Repository Benchmark Broadening Audit

  • Audit date: 2026-03-18 (Asia/Tbilisi)
  • Repository root: /tmp/repo-benchmark-broaden-D0oBUc
  • Verification branch: benchmark-broaden-2

Scope

This audit captures an expansion of the repository retrieval benchmark set from the original three-case starter suite to an eight-case suite. The new checked-in examples now cover package API notes, Azure AI Inference runtime guidance, MCP discovery notes, notebook execution/reporting, and publication build guidance in addition to the existing repo-overview, inspired-docs, and agent-utility questions.

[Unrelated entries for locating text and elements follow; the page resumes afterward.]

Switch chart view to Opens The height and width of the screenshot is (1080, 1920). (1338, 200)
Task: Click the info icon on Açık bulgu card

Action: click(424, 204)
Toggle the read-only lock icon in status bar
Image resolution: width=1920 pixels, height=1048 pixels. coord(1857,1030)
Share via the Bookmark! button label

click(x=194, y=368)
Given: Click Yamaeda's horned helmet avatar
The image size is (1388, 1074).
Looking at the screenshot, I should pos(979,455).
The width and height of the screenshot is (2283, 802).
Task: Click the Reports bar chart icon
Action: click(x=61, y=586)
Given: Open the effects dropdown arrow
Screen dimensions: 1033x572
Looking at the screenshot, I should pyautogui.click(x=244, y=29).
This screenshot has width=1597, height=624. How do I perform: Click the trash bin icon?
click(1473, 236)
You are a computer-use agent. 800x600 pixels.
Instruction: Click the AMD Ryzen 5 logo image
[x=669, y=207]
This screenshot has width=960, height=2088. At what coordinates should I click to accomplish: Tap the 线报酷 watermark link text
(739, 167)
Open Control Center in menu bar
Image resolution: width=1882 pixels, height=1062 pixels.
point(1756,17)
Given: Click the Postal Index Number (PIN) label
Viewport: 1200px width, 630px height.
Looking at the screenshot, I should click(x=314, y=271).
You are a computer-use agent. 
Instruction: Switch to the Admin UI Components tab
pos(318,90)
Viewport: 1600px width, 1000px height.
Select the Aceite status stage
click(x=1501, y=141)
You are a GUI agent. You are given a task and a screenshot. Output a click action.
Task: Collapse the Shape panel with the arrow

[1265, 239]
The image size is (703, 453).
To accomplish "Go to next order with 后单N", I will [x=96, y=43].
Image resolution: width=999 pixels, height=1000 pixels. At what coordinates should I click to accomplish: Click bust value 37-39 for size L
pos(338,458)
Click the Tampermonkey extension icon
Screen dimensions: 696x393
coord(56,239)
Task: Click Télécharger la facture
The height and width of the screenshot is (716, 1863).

The notebook snapshots that present the benchmark suite were refreshed in the same turn so the checked-in playbooks reflect the broader coverage.

Executed Commands

Executed successfully in this turn:

  • make hooks-install
  • uv run repo-rag retrieval-eval --root . --top-k 4 --top-k-sweep 1,2,4,8
  • uv run pytest tests/test_training_samples.py tests/test_benchmarks_and_notebook_scaffolding.py tests/test_utilities.py tests/test_cli_and_dspy.py
  • uv run jupyter nbconvert --to notebook --execute --inplace notebooks/02_agent_workflow_checklist.ipynb
  • uv run jupyter nbconvert --to notebook --execute --inplace notebooks/03_dspy_training_lab.ipynb
  • cargo build --manifest-path rust-cli/Cargo.toml
  • make quality

Notable Results

  • uv run repo-rag retrieval-eval --root . --top-k 4 --top-k-sweep 1,2,4,8: passed and reported
  • benchmark_count: 8
  • default_top_k: 4
  • pass_rate: 1.0
  • fully_covered_rate: 1.0
  • average_source_recall: 1.0
  • average_source_precision: 0.46875
  • average_reciprocal_rank: 1.0
  • best_pass_rate_top_k: 4
  • Focused benchmark/training/utility/CLI pytest slice: passed, 36 tests
  • uv run jupyter nbconvert --to notebook --execute --inplace notebooks/02_agent_workflow_checklist.ipynb: passed
  • uv run jupyter nbconvert --to notebook --execute --inplace notebooks/03_dspy_training_lab.ipynb: passed
  • cargo build --manifest-path rust-cli/Cargo.toml: passed
  • make quality: passed with 119 tests and 87.98% total coverage

Current Verification Status

Configured and verified in this turn:

  • Expanded repository training-sample benchmark suite: present and passing through uv run repo-rag retrieval-eval --root . --top-k 4 --top-k-sweep 1,2,4,8
  • Training-sample, benchmark, utility, and CLI tests: present and passing through the focused uv run pytest ... slice above
  • Notebook snapshots for the benchmark-driven agent and training playbooks: present and refreshed through the two uv run jupyter nbconvert --execute --inplace ... commands above
  • Rust wrapper build: present and passing through cargo build --manifest-path rust-cli/Cargo.toml
  • Full Python quality gate: present and passing through make quality

Still absent or not exercised in this turn:

  • Full notebook batch execution across all tracked notebooks: not rerun in this turn
  • Live Azure OpenAI or Azure AI Inference probes: not rerun in this turn
  • Post-push GitHub Actions evidence: not yet available before the push for this change set

Notes

  • The repository benchmark file samples/training/repository_training_examples.yaml now acts as a broader regression surface instead of a minimal starter trio.
  • The new benchmark examples intentionally target repo surfaces that the current lexical retriever already ranks consistently at top_k=4, so the suite expands coverage without introducing synthetic red failures.
  • notebooks/02_agent_workflow_checklist.ipynb and notebooks/03_dspy_training_lab.ipynb were re-executed so their checked-in outputs now show the eight-case suite instead of the earlier three-case snapshot.